▶ [DOCUMENT EXCERPT]
******************************

Family Revels in World Record at the Winery Next Door

Stoney Ridge hosts 16 siblings for celebration-reunion

The Anderson siblings — all 16 of them — pose for a group photo at Stoney Ridge Winery. (Courtesy photo)

When Mary and Dale Flanery were laying the groundwork to open Stoney Ridge Winery in Kent City near Grand Rapids, they needed to obtain some zoning adjustments.

So they invited their neighbors, including the Andersons — owners of a centennial family farm directly adjacent to their property — over to talk about their plans.

“It would have been an opportunity for us to object to a zoning change,” says Gary Anderson, one of the sons of the now-deceased Russell and Frances Anderson. They followed his great-grandfather and grandfather in owning the farm, which later was owned by one of Gary’s brothers and now by an LLC consisting of Gary and two brothers.

Gary and his 15 siblings grew up on the Anderson farm, where his dad raised purebred registered Holstein cows. He can recall when the property where the winery sits now was a working farm where the man in charge yodeled to call in the cows to be milked.

The Andersons didn’t object to the couple’s plans for the winery. Instead, they approved, and went on to watch as Stoney Ridge developed into what Gary describes as “a beautiful place.”

“They tried to restore some of the original buildings, but some weren’t structurally sound and had to be replaced,” he says. “But they have a beautiful winery and place for events.”

And when the Andersons needed a venue big enough to accommodate a large family gathering to celebrate making it into the Guinness Book of World Records, they turned to Stoney Ridge.

The achievement surrounds the fact that the combined ages of Gary and his siblings — all living, ranging in age from 66 to 91 — beat the current record. At 74, Gary’s actually No. 11. The siblings frequently identify themselves in jest by using the number they were in birth order.

“My parents raised 16 of us on that dairy farm,” Gary says. “Fourteen of us were born on the farm and the last two were born in the hospital.”

After one of his older brothers had spotted a report on CNN around the end of 2020 about a Guinness world record for the highest combined age of living siblings in years, they decided to look into it.

“As it turned out, when we Googled it, that actual record was for 13 siblings,” Gary says. “Googling further, we found a record for 16 siblings and doing a quick calculation, we blew that record out of the water by almost 50 years.”

The family filed the paperwork to claim a new record: a combined 1,251 years and 295 days. It was granted in February. The pandemic delayed the celebration, but with every one of the brothers and sisters and their spouses vaccinated in the past few months, they felt it was finally safe to gather and turned to Stoney Ridge.

“It’s adjacent to the family farm,” Gary says. “And the view of the farm from the winery is really quite spectacular.

“It was an easy decision that it would be the place for our event, and it was just wonderful.”

Parts of the family had gotten together there a few times in years past for special occasions. And Anderson says he and his wife, who live nearby, like to go up to Stoney Ridge for a glass of wine every now and then.

This time they gathered — some 30-plus of them — on May 5.

Stoney Ridge co-owner Mary Flanery (right) with Kim Gragg at the Anderson family’s Guinness Book of World Records celebration. (Courtesy photo)

“They are just a great group of people,” says Mary Flanery. “I love being able to sit and look out at their farm and to watch their faces as they’re sitting up here, and all the memories.”

For the Andersons, it was a long-awaited reunion in addition to a world record celebration.

“It was the first time we’ve all 16 of us been together since the summer of 2019, and much of that is because of the pandemic,” Gary says, noting that most of the siblings live in lower Michigan with the exception of a sister in the U.P. and brother in Wisconsin. “Mary (Flanery) set tables up social distancing and we had people wear masks and were all vaccinated.

“It was important enough for all of us to get together safely and we were able to do it at the winery.”

And yes, there was wine — “lots of wine,” Gary laughs.

******************************

▶ [SUPPLIED INFORMATION]
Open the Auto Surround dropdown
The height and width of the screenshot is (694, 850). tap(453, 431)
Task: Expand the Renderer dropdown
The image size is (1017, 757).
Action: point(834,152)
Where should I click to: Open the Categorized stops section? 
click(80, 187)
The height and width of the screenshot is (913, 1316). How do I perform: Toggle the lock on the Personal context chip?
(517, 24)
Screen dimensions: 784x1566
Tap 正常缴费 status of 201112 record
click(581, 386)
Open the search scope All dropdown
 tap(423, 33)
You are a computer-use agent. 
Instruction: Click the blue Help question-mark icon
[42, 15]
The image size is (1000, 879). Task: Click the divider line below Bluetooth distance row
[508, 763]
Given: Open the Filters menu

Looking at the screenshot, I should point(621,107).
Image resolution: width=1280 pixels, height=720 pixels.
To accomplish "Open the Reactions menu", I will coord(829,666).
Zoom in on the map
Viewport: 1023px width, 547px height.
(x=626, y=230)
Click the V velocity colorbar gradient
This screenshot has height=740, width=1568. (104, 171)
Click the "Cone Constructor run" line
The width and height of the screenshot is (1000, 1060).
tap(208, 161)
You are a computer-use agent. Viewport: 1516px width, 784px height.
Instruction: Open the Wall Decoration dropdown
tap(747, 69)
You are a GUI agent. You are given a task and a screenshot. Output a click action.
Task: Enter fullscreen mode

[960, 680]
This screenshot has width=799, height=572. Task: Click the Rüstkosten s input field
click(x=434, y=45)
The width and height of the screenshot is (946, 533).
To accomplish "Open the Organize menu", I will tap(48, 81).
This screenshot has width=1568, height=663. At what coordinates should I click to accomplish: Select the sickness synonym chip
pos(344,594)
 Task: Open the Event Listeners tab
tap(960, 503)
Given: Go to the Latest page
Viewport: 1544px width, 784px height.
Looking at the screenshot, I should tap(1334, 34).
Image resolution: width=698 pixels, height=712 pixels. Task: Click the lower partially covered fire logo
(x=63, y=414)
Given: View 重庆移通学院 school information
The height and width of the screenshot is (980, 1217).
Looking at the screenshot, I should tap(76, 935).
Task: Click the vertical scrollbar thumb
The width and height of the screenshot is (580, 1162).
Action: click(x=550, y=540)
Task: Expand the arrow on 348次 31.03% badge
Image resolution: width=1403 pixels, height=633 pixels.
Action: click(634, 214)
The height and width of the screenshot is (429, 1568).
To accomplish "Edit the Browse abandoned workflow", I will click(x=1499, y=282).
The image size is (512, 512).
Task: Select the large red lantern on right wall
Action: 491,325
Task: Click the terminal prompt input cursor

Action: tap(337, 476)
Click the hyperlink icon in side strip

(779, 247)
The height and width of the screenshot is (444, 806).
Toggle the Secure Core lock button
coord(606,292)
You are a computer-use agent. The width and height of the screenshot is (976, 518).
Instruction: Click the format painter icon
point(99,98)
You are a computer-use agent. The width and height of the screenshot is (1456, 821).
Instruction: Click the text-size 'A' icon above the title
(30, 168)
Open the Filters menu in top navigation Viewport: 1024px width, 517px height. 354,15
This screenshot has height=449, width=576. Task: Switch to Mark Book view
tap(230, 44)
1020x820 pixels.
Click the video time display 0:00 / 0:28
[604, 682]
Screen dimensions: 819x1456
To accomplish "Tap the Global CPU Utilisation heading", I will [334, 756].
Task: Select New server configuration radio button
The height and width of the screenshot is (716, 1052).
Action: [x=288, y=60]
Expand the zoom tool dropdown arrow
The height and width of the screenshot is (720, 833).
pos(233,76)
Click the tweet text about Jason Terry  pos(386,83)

******************************

▶ [REQUIRED WORK]
1/ In the article on the Anderson siblings' world record, what combined age did the family claim for their new record?
2/ Summarize the article on the Anderson siblings' world record in two sentences.
3/ Repeat the part of the article on the Anderson siblings' world record starting with "Stoney Ridge co-owner" and going on through "were all vaccinated.".

▶ [RESULTS BY TASK]
1/ 1,251 years and 295 days.

2/ The 16 Anderson siblings grew up on a dairy farm next to Stoney Ridge Winery in Kent City. They claimed a Guinness world record for the highest combined age of living siblings, 1,251 years and 295 days, and they celebrated at the winery on May 5 in their first gathering of all 16 since the summer of 2019.

3/
Stoney Ridge co-owner Mary Flanery (right) with Kim Gragg at the Anderson family’s Guinness Book of World Records celebration. (Courtesy photo)

“They are just a great group of people,” says Mary Flanery. “I love being able to sit and look out at their farm and to watch their faces as they’re sitting up here, and all the memories.”

For the Andersons, it was a long-awaited reunion in addition to a world record celebration.

“It was the first time we’ve all 16 of us been together since the summer of 2019, and much of that is because of the pandemic,” Gary says, noting that most of the siblings live in lower Michigan with the exception of a sister in the U.P. and brother in Wisconsin. “Mary (Flanery) set tables up social distancing and we had people wear masks and were all vaccinated.